Sur la présence chrétienne à Thérouanne et dans ses environs au même moment, il existe une source tardive, et donc délicate d'interprétation dès lors que l'on ne peut guère recouper ses informations. Un ermite du nom de Trivier est en effet connu par une biographie dont la date de rédaction est bien difficile à déterminer, car il n'existe aucune mention ancienne de son culte. Elle repose avant tout sur des éléments historiques tirés des Dix livres d'histoires de Grégoire de Tours 28. Trivier, natif de Cahors, se vit en effet chargé par le roi d'Austrasie Théodebert (533-548) de surveiller deux prisonniers dont le roi s'était emparé à la suite d'une campagne en Italie. Trivier les accueillit alors dans le monastère qu'il dirigeait dans les environs (« in suburbano ») de Thérouanne, « près du fleuve Ulte [qui serait l’Authie] et de la mer », avant de les raccompagner dans les Bombes, où il s'installa finalement comme ermite. Si le texte souffre d'incontestables incohérences chronologiques, il offre néanmoins une vue crédible de la Bourgogne dans le premier tiers du VIe siècle et de la brutalité de la conquête franque ; il propose ensuite une description assez précise des déboires des voyageurs « dans le vaste désert et la forêt dense qui portait le nom de Mempisque ». Cette attestation, dans la première moitié du VIe siècle, d'un monastère dans le diocèse de Thérouanne ne peut donc être complètement négligée.

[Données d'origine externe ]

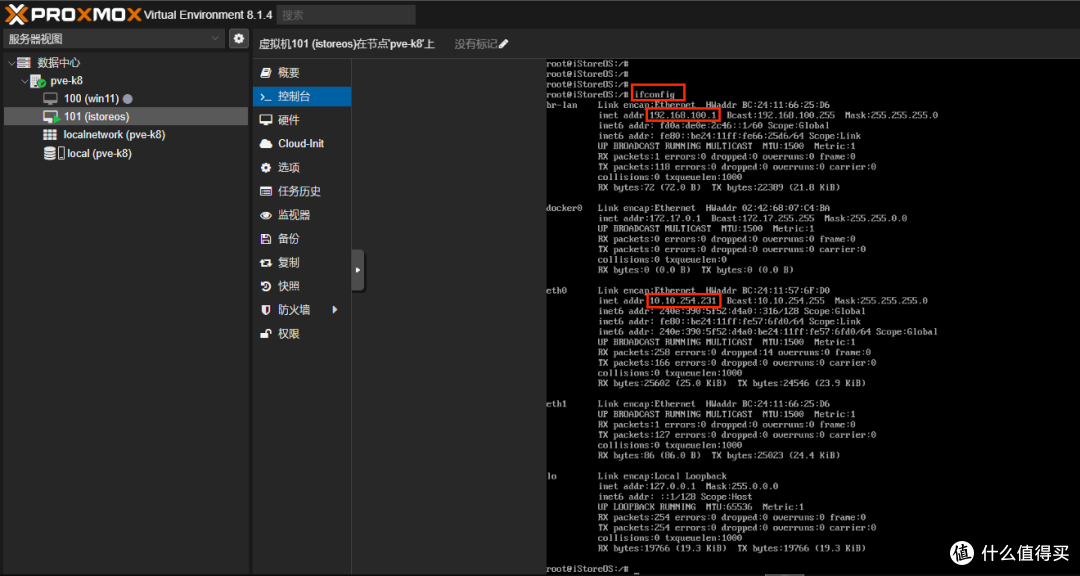Click the localnetwork grid icon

Le processus d'évangélisation a contribué au renforcement des liens avec le littoral neustrien et favorisé des courants d'échanges religieux et spirituels avec d'autres établissements monastiques, notamment avec ceux de la basse vallée de la Seine. Wandrille lui-même, le fondateur de l'abbaye de Fontenelle (mort en 668), reçut l'ordination sacerdotale des mains d'Orner. Lambert, le successeur de Wandrille à la tête de la communauté, était originaire des alentours de Thérouanne et l'on devine, au profit de Fontenelle, un courant de donations aristocratiques en provenance de la Morinie dès la fin du VIIe siècle. Le temporel de l'abbaye semble s'être tôt étoffé de domaines sis entre l'Authie et la Canche, même si ceux-ci n'apparaissent explicitement dans la documentation qu'au IXe siècle. La Constitution de l'abbé Anségise (mort en 833) énumère en effet une importante série de produits (textiles, cuir, fromages, œufs, cire, suif...) provenant des domaines des «pagi Bononensis et Tarvanensis », sans entrer dans plus de détails.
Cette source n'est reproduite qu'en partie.